◆ DATA FOR ANALYSIS:
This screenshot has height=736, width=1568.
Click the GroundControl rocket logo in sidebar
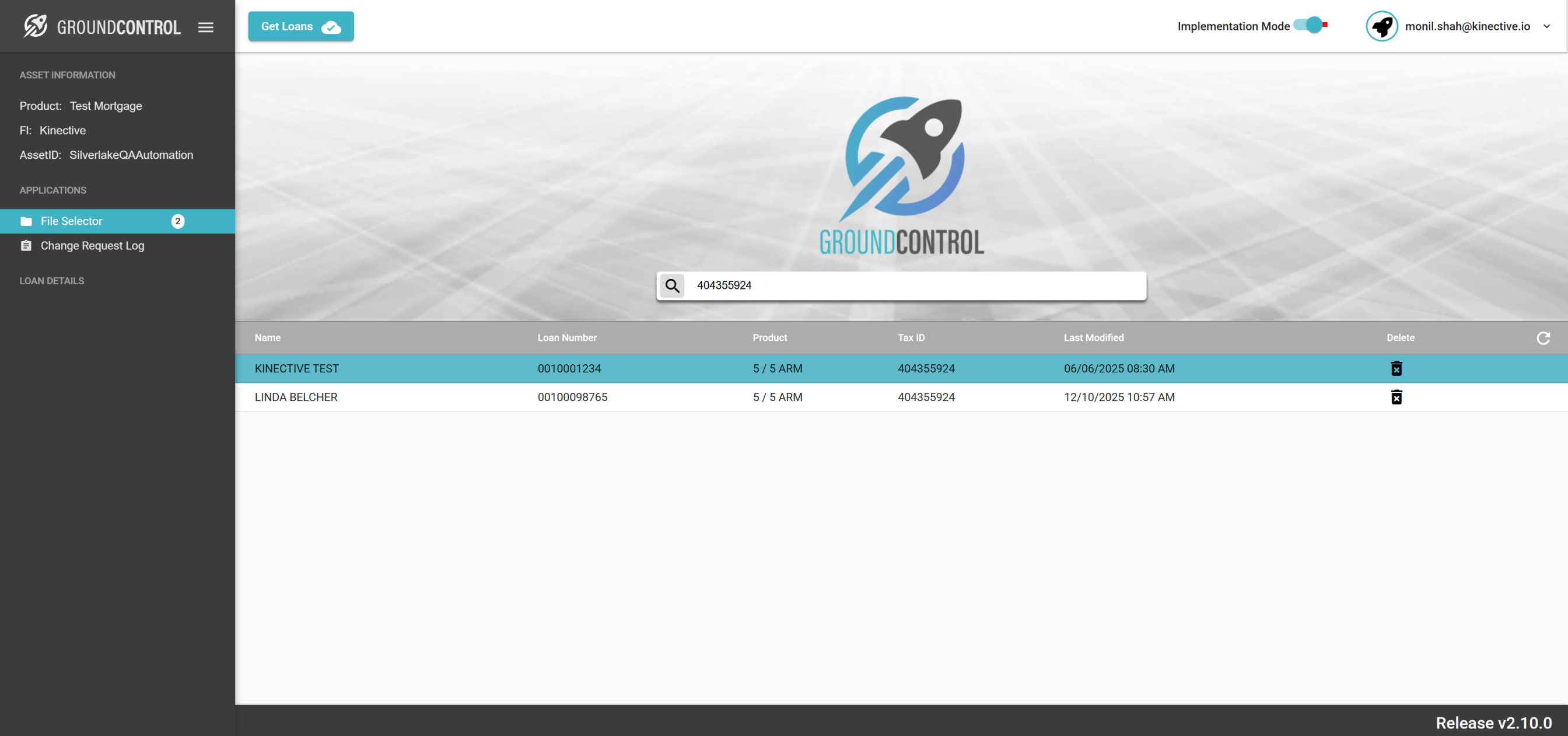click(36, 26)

* * *

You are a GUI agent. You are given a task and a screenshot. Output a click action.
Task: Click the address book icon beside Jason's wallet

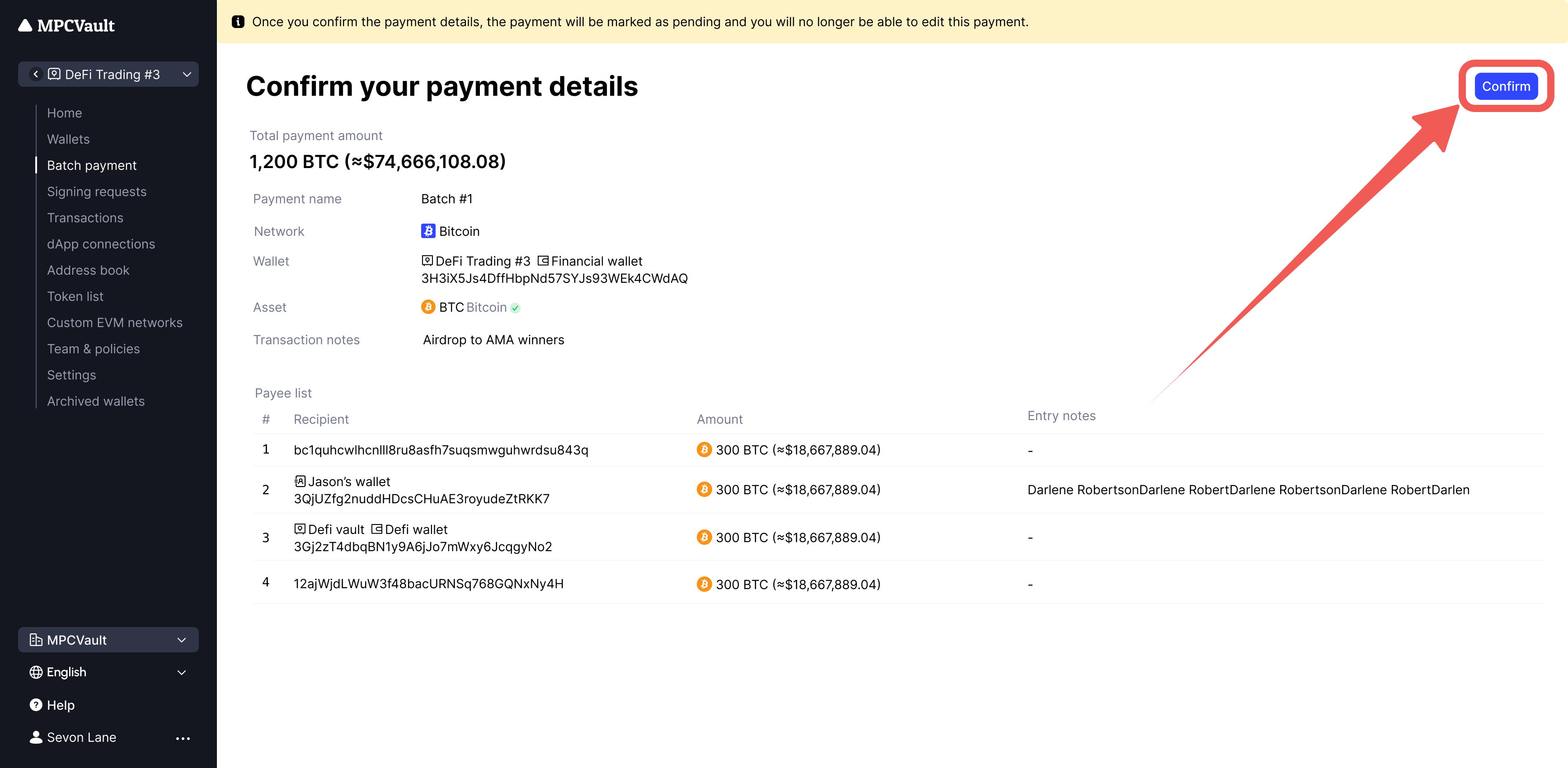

◆ TASK OBJECTIVE:
In the listing above, find the line with "You are a GUI" and the line with "Task: Click the", then reproduce both and every line between them exactly.

◆ RESULT FOR THIS TASK:
You are a GUI agent. You are given a task and a screenshot. Output a click action.
Task: Click the address book icon beside Jason's wallet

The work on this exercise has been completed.